DATA LISTING:

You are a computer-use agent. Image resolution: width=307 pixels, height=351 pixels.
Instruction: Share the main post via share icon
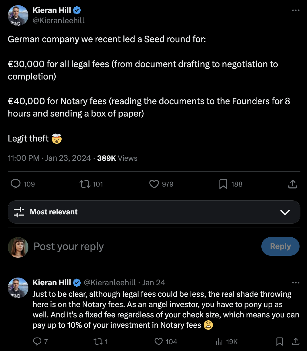(292, 184)
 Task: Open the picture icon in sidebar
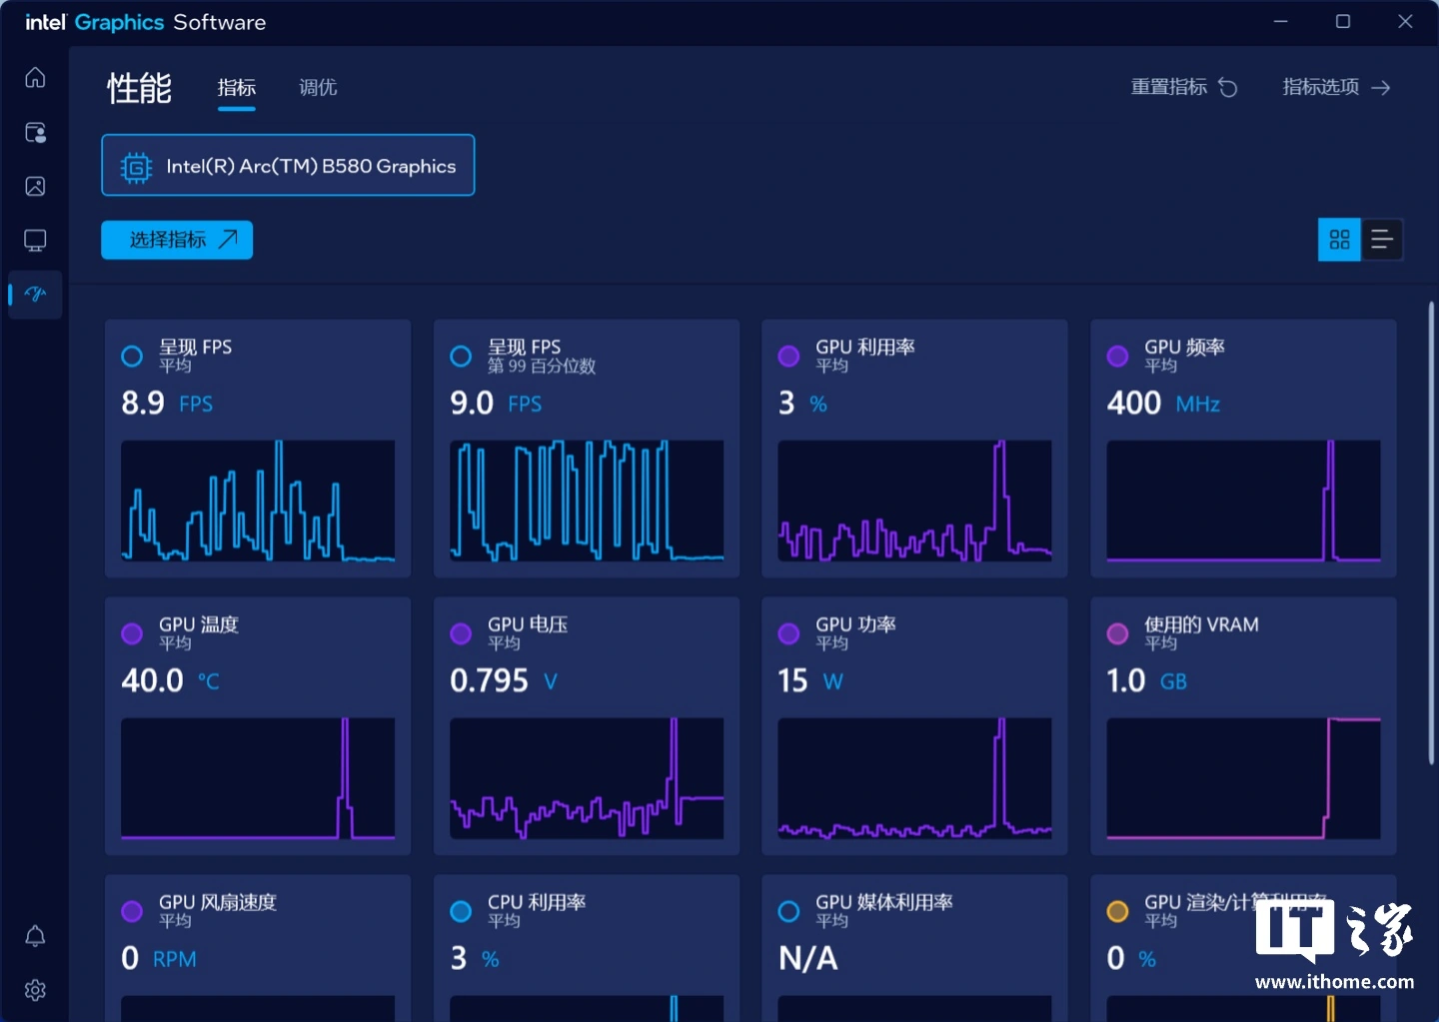pos(35,187)
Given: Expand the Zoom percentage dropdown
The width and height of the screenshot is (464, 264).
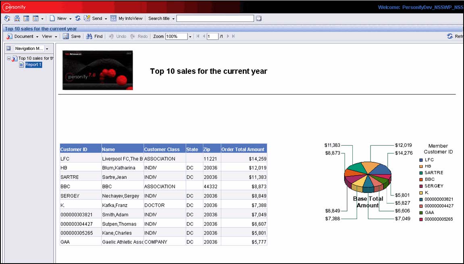Looking at the screenshot, I should tap(190, 37).
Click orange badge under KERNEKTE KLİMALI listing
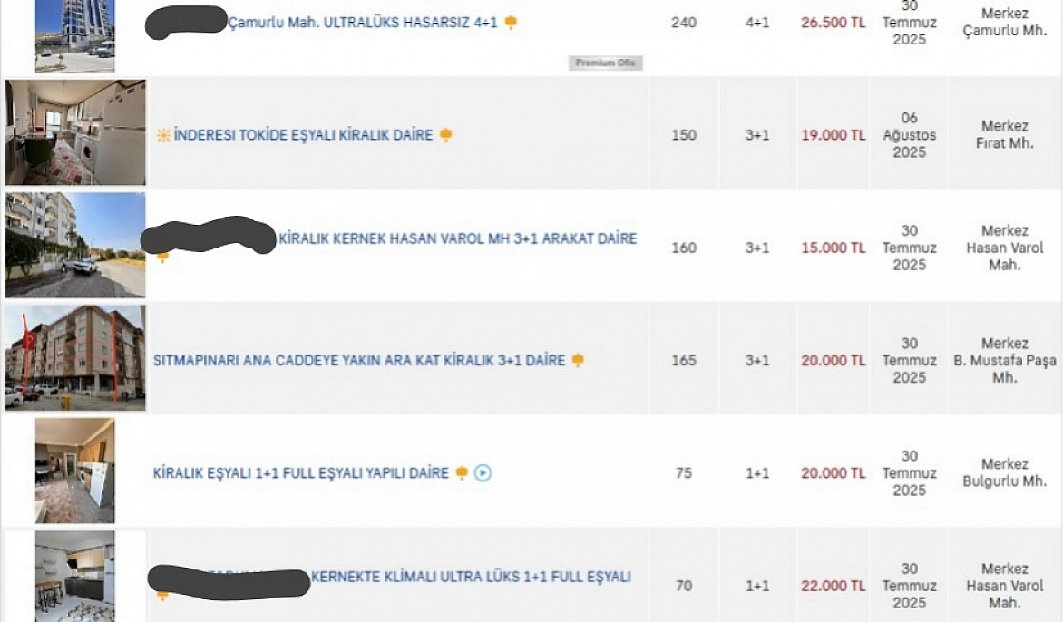 (x=162, y=595)
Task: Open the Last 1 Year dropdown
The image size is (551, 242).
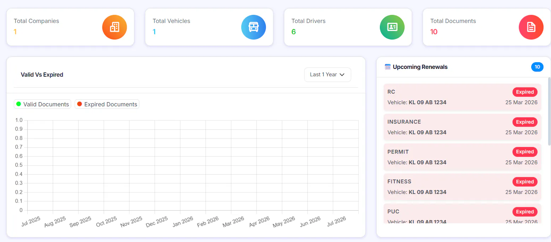Action: coord(327,75)
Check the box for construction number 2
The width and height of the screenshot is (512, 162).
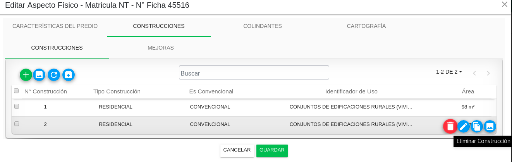click(x=17, y=124)
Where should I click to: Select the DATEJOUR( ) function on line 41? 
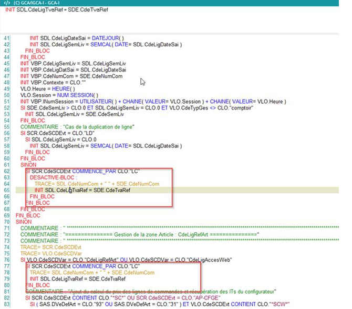[x=107, y=39]
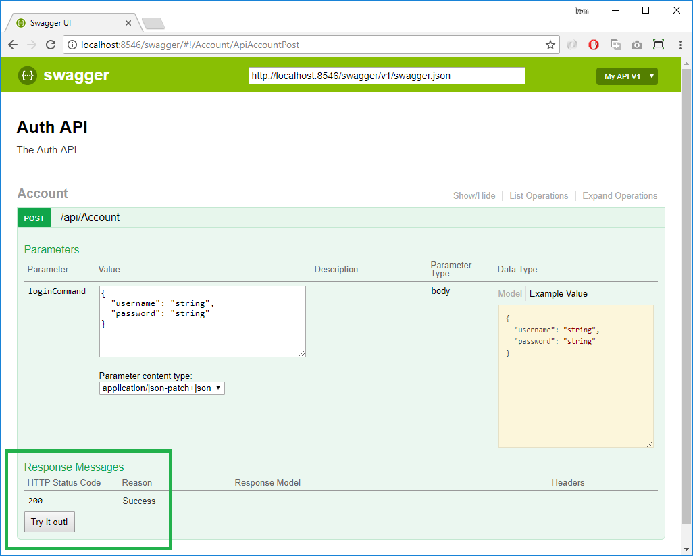Screen dimensions: 693x556
Task: Collapse the POST /api/Account operation
Action: (x=90, y=218)
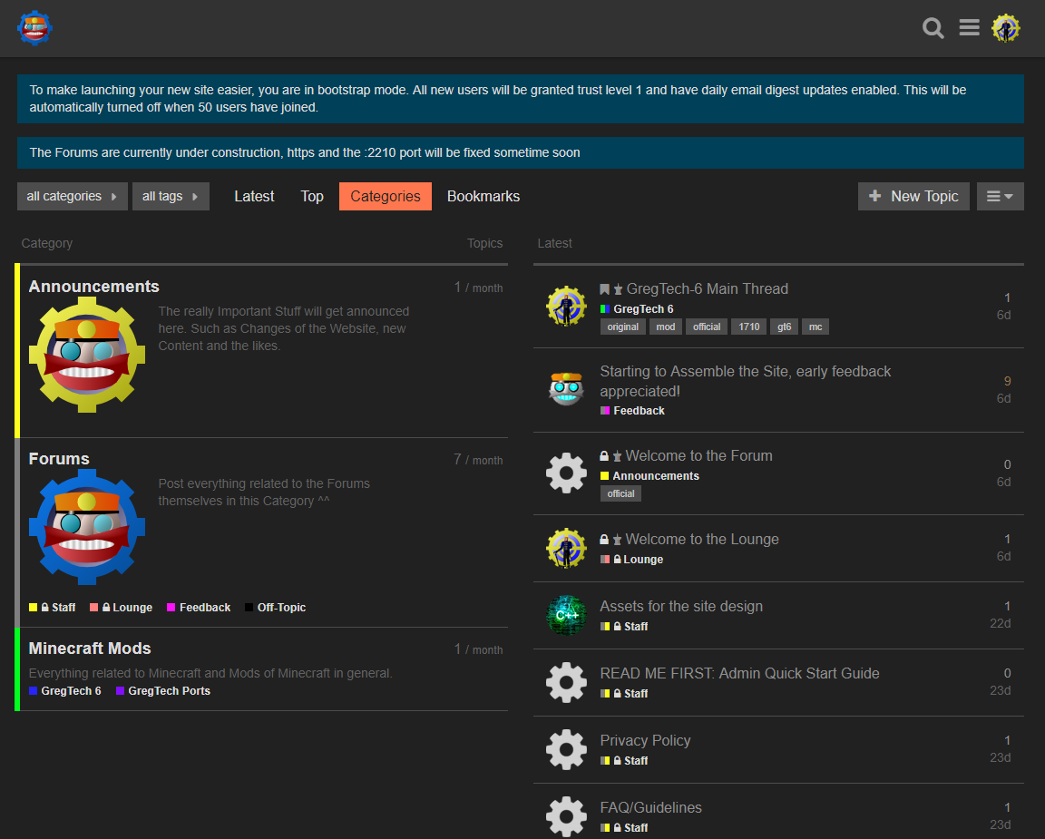1045x839 pixels.
Task: Open the hamburger menu in header
Action: pos(969,28)
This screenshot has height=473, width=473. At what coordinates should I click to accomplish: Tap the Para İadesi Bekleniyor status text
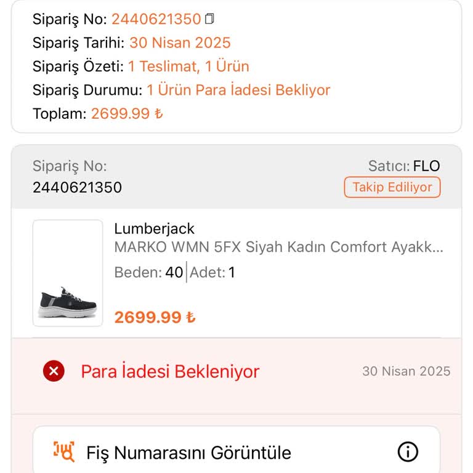click(170, 371)
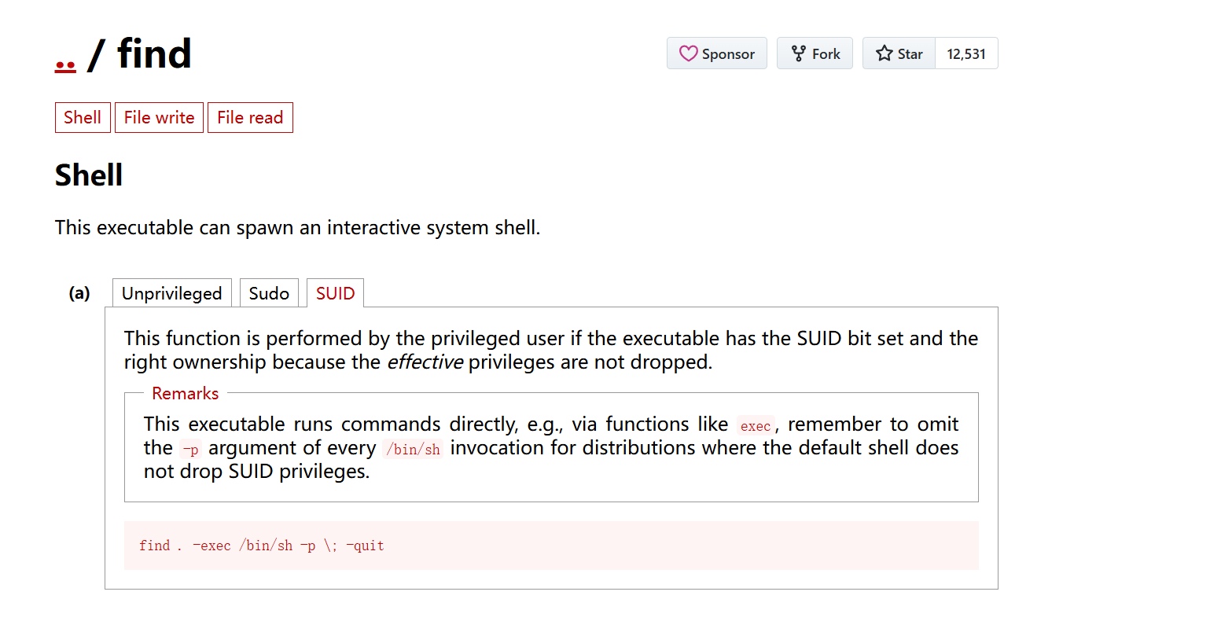Click the "find" page title
Viewport: 1210px width, 621px height.
point(154,53)
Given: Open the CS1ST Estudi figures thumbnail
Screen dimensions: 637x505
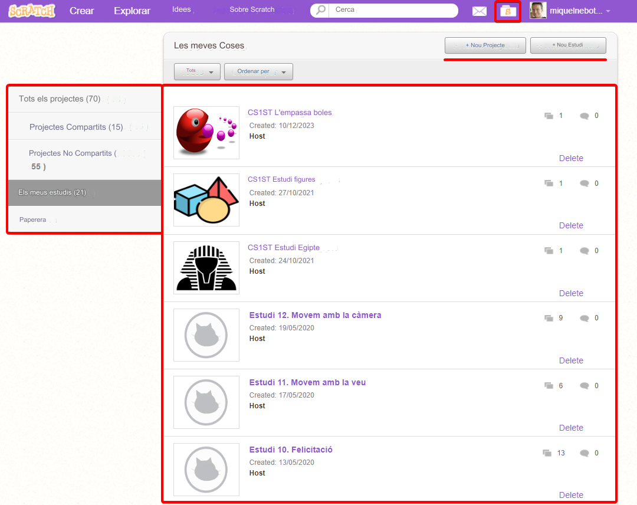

ACTIVITY: Look through the records and copy down every line that holds "dropdown".

SOLUTION FOR THIS TASK:
Given: Expand the Zoom percentage dropdown
Task: Open the Last 1 Year dropdown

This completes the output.